I try to program a way to remove outliers from a linear model. I want to be more flexible about the formulas I use for this purpose. But it does not work.
require(caret)
random_samples <- createDataPartition(iris$Sepal.Length, times=10, p=0.8)
getTrainTest <- function(Index, data){
train_data <- data[Index, ] # test_data = Umfang von test_rowLocations --> Datensatz k
test_data <- data[-Index, ] # training data = OG data frame - test data
return(list("train"=train_data, "test"=test_data))
}
datasets <- lapply(random_samples, getTrainTest, iris)
forumla1 <- as.formula(Sepal.Length ~ Petal.Length)
compute_cooks_models <- function(x,eq){
cooks.distance(lm(eq,
data = x, na.action = na.exclude))}
result <- Map (compute_cooks_models,datasets, eq=forumla1)

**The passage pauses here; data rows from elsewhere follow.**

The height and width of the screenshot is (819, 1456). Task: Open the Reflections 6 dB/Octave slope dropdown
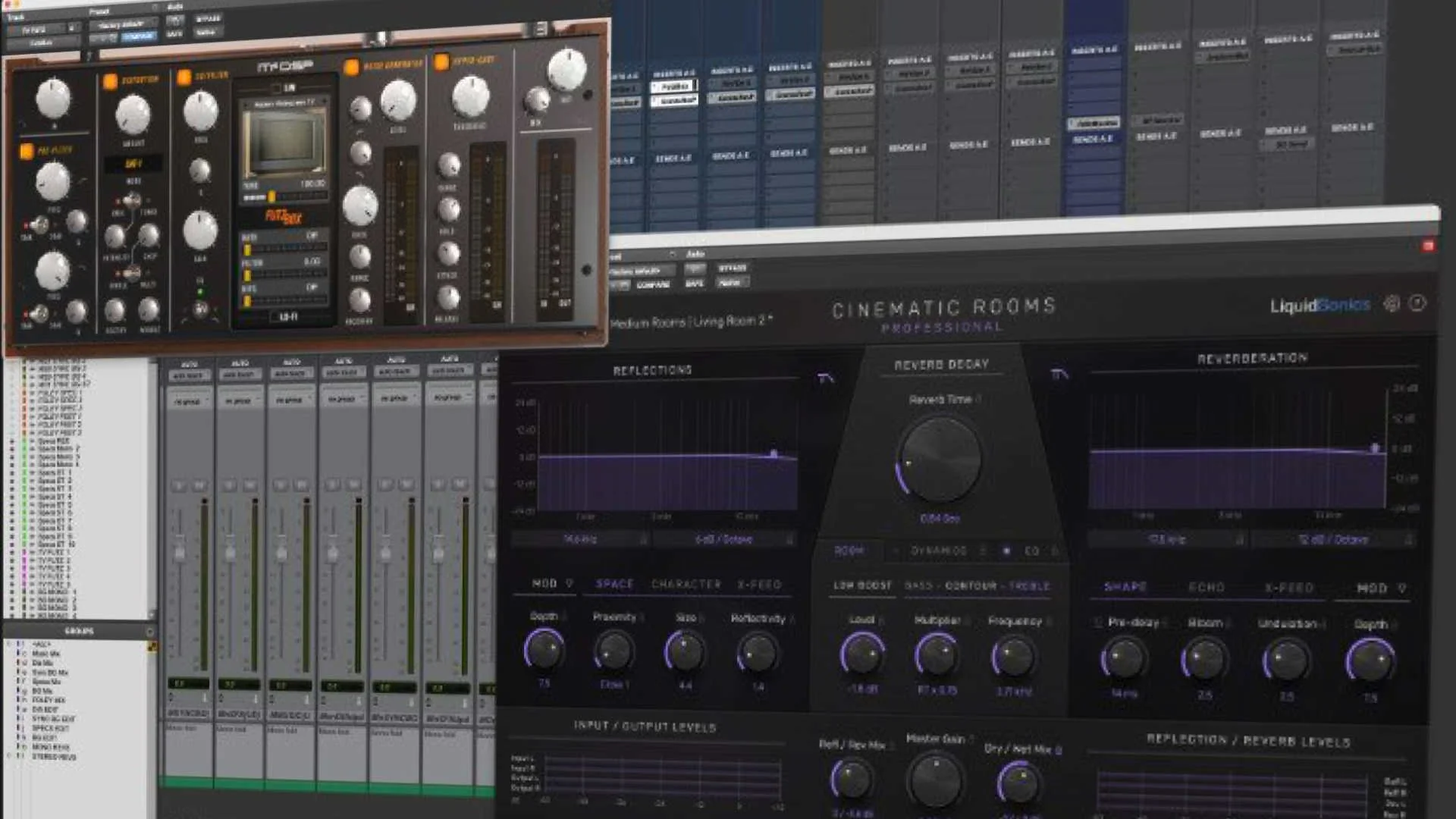[724, 539]
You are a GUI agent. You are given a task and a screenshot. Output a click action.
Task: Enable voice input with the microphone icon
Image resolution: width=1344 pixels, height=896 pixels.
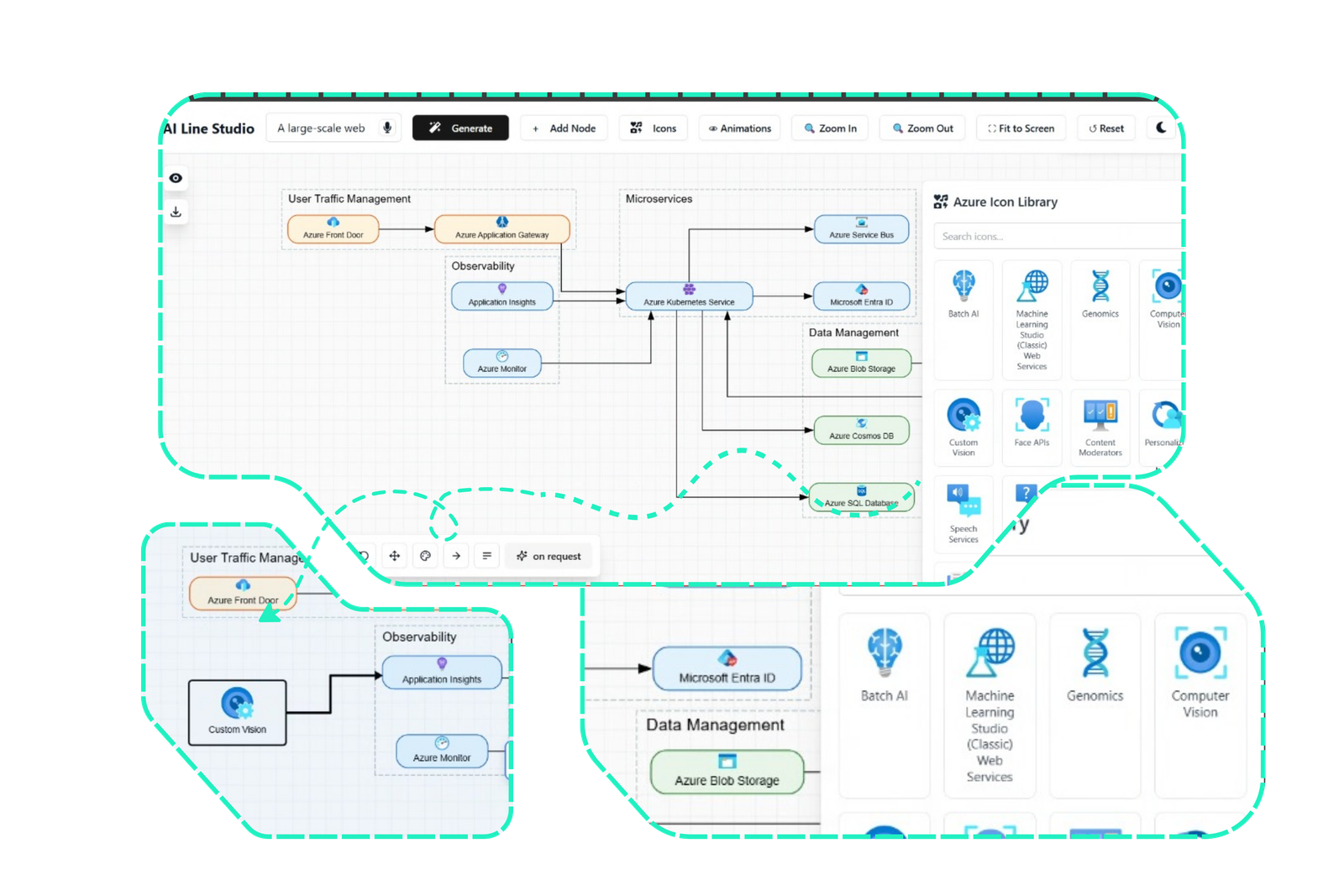(387, 128)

Error: object of type 'symbol' is not subsettable
I don't get what I am doing wrong??
Could some one help me out? Nadine
You have a couple of issues there in your code.
datasets
is a list of lists of dataframes, so when you loop through them with Map
you are looping through the first level, thus passing in a list to the function compute_cooks_models
. If you'd like to train the lm
model with the training set then you have to use x$train
in the argument data
The second issue is with the use of Map
this function assumes that you're passing a vector or a list of values for each argument in the function. An example can be the following:
my_fun <- function(x, y){
paste0(x, y)
}
Map(my_fun, letters[1:5], 1:5)
## Output:
# $a
# [1] "a1"
#
# $b
# [1] "b2"
#
# $c
# [1] "c3"
#
# $d
# [1] "d4"
#
# $e
# [1] "e5"
This means in your case that the function is trying to get the first
element from datasets
and the first element from forumla1
, which will of course cause an error when passing one symbol of the formula to the lm
call.
You could instead use sapply
which will do wht you need I think, like so:
forumla1 <- as.formula(Sepal.Length ~ Petal.Length)
compute_cooks_models <- function(x,eq){
cooks.distance(lm(eq, data = x$train, na.action = na.exclude))
}
result <- sapply(datasets, compute_cooks_models, eq=forumla1)